(任务要求): 原样返回下列各行：从含有“The image size is (803, 567).”的那一行开始，到含有“click(x=349, y=374)”的那一行结束，首尾两行都包括在内。

(数据行):
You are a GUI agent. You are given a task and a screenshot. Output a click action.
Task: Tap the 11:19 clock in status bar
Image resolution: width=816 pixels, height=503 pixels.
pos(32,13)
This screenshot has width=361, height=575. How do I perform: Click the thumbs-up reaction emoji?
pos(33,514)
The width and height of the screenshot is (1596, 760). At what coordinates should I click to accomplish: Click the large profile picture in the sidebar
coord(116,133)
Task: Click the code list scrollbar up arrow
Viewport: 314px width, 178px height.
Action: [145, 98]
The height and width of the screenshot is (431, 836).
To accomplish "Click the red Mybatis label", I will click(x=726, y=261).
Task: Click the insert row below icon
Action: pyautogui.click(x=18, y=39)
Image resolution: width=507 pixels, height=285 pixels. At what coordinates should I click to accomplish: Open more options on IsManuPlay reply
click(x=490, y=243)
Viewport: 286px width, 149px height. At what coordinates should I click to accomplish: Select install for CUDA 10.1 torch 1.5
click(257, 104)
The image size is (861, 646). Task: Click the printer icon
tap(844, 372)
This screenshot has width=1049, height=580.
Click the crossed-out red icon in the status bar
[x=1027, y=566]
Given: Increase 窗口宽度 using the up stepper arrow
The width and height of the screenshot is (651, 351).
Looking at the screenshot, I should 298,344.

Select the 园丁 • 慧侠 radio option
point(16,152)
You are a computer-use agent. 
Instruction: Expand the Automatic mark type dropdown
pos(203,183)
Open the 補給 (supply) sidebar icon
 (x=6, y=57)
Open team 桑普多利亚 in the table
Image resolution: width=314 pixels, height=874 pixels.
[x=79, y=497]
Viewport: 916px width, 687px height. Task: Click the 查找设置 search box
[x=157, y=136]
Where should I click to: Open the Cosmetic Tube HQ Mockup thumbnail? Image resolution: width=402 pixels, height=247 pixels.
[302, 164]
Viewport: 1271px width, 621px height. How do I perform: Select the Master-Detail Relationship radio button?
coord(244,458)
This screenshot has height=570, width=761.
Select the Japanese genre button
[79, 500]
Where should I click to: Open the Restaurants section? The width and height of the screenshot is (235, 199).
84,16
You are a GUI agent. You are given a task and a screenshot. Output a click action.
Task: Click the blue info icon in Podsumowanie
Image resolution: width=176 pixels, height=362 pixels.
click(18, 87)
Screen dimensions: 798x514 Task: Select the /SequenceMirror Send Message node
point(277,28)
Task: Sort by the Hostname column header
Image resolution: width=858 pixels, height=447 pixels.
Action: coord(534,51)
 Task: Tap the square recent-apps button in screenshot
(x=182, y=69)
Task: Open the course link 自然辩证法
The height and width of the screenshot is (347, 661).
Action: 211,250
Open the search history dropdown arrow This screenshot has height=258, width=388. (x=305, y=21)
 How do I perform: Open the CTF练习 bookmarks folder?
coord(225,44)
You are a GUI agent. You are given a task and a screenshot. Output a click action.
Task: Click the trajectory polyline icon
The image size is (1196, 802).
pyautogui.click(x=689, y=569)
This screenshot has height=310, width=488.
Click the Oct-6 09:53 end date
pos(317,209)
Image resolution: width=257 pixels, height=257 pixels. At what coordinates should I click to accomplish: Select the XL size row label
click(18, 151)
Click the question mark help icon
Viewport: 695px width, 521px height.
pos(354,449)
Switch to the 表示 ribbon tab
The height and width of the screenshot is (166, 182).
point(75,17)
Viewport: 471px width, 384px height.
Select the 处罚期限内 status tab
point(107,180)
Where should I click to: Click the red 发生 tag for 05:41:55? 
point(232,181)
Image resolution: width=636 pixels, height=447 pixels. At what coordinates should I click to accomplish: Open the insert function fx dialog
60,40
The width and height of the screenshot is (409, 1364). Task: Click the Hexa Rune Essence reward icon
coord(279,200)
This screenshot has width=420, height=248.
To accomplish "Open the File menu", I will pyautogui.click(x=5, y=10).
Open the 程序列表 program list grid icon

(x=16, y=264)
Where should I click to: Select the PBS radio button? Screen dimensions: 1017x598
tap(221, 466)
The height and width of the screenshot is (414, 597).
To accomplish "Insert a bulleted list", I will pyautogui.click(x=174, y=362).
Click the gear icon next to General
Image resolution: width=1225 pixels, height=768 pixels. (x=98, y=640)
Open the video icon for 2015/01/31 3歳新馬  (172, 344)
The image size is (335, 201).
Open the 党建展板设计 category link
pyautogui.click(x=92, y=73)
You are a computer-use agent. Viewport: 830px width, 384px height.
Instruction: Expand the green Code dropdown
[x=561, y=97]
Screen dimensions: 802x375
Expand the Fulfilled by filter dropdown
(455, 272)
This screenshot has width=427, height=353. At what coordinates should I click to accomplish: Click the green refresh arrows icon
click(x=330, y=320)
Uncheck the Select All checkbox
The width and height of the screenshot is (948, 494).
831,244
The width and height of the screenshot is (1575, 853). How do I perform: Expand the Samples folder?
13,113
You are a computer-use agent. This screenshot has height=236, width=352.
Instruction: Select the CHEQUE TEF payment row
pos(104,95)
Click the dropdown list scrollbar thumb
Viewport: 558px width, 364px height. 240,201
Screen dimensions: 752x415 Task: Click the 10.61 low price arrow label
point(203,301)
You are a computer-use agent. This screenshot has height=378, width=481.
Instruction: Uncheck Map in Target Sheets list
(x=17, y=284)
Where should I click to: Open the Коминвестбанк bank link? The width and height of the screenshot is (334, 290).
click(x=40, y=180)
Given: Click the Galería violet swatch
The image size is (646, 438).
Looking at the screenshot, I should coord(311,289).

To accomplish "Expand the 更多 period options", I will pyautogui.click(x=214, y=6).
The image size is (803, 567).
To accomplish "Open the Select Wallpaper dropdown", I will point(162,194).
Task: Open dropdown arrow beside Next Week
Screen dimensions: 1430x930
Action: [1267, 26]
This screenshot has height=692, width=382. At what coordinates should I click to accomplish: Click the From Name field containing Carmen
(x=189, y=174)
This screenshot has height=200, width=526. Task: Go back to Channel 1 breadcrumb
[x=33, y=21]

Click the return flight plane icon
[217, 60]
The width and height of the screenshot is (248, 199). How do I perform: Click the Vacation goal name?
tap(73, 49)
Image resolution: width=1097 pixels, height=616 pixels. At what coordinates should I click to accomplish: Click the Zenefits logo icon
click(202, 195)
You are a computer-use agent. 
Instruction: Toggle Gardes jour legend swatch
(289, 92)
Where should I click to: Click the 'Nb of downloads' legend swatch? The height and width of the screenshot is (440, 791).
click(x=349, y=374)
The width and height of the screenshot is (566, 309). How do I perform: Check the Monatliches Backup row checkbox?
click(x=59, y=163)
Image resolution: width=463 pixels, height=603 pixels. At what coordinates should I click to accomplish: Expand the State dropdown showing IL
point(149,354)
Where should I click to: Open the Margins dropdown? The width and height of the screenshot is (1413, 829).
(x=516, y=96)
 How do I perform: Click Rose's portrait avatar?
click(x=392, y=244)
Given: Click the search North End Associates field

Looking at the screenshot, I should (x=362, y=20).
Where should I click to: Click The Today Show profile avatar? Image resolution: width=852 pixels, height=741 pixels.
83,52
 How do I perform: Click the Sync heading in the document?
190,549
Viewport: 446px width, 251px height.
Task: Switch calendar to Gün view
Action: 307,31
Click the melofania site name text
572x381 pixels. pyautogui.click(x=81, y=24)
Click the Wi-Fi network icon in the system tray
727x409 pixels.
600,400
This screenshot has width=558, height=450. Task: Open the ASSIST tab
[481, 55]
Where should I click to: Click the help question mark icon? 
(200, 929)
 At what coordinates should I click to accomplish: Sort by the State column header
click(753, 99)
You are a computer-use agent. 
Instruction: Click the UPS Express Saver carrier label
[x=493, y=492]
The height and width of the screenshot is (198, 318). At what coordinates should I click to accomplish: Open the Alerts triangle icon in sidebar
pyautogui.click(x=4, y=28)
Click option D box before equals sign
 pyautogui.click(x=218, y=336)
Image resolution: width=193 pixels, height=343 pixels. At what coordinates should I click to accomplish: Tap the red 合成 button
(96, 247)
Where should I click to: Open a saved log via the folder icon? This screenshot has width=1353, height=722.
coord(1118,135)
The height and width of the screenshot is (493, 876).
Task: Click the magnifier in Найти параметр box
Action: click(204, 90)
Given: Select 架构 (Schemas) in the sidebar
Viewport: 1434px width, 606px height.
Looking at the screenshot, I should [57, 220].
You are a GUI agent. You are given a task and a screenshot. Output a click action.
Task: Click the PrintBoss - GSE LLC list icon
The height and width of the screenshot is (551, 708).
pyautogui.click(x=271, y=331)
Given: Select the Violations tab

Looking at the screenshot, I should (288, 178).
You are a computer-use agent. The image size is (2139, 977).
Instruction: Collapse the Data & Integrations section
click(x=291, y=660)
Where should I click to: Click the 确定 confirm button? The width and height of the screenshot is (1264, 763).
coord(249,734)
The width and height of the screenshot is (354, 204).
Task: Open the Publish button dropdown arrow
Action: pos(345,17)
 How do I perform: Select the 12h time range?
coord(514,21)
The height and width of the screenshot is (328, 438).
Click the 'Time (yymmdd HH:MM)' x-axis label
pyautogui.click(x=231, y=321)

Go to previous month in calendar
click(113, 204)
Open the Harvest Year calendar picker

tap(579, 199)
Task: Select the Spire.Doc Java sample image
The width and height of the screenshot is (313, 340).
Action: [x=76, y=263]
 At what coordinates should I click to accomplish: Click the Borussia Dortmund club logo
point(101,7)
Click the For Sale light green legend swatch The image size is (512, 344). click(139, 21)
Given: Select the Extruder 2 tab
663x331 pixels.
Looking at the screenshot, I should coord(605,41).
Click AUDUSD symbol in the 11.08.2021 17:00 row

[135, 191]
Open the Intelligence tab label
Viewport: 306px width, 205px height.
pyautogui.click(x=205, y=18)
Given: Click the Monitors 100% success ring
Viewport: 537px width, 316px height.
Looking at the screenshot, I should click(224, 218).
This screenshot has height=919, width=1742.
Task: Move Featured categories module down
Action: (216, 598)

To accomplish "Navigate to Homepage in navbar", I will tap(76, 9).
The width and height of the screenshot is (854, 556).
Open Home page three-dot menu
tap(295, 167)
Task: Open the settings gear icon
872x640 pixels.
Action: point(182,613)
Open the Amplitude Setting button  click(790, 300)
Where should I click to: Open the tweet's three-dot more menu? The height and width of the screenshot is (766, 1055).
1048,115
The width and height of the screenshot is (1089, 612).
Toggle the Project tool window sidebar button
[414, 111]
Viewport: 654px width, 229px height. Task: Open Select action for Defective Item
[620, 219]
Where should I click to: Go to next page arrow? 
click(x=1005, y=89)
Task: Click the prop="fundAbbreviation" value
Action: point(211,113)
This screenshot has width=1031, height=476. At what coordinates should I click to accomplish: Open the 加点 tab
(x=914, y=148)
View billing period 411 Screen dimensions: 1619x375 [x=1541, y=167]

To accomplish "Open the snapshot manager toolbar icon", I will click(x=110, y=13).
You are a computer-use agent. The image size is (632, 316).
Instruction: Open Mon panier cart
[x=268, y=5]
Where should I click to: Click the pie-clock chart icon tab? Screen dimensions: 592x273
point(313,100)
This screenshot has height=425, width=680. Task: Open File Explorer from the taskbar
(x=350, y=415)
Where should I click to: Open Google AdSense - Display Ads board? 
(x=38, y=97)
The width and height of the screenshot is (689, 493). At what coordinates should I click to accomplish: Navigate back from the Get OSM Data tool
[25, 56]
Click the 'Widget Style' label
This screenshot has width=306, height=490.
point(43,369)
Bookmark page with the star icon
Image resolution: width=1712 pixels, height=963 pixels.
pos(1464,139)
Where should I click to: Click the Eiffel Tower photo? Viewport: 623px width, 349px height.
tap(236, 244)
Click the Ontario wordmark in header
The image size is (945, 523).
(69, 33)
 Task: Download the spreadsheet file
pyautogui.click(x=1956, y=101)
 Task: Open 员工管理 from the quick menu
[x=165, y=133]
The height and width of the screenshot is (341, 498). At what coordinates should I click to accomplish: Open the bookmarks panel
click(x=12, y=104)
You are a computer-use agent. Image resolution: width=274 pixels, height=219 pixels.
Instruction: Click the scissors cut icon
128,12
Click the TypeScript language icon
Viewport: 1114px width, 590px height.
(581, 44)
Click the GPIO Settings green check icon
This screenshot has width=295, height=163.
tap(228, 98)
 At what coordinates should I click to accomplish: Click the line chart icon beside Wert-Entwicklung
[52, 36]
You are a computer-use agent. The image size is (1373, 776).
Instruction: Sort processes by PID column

(任务结果):
The image size is (803, 567).
To accomplish "Open the Select Wallpaper dropdown", I will point(162,194).
Task: Open dropdown arrow beside Next Week
Screen dimensions: 1430x930
Action: [1267, 26]
This screenshot has height=692, width=382. At what coordinates should I click to accomplish: Click the From Name field containing Carmen
(x=189, y=174)
This screenshot has height=200, width=526. Task: Go back to Channel 1 breadcrumb
[x=33, y=21]

Click the return flight plane icon
[217, 60]
The width and height of the screenshot is (248, 199). How do I perform: Click the Vacation goal name?
tap(73, 49)
Image resolution: width=1097 pixels, height=616 pixels. At what coordinates should I click to accomplish: Click the Zenefits logo icon
click(202, 195)
You are a computer-use agent. 
Instruction: Toggle Gardes jour legend swatch
(289, 92)
Where should I click to: Click the 'Nb of downloads' legend swatch? The height and width of the screenshot is (440, 791).
click(x=349, y=374)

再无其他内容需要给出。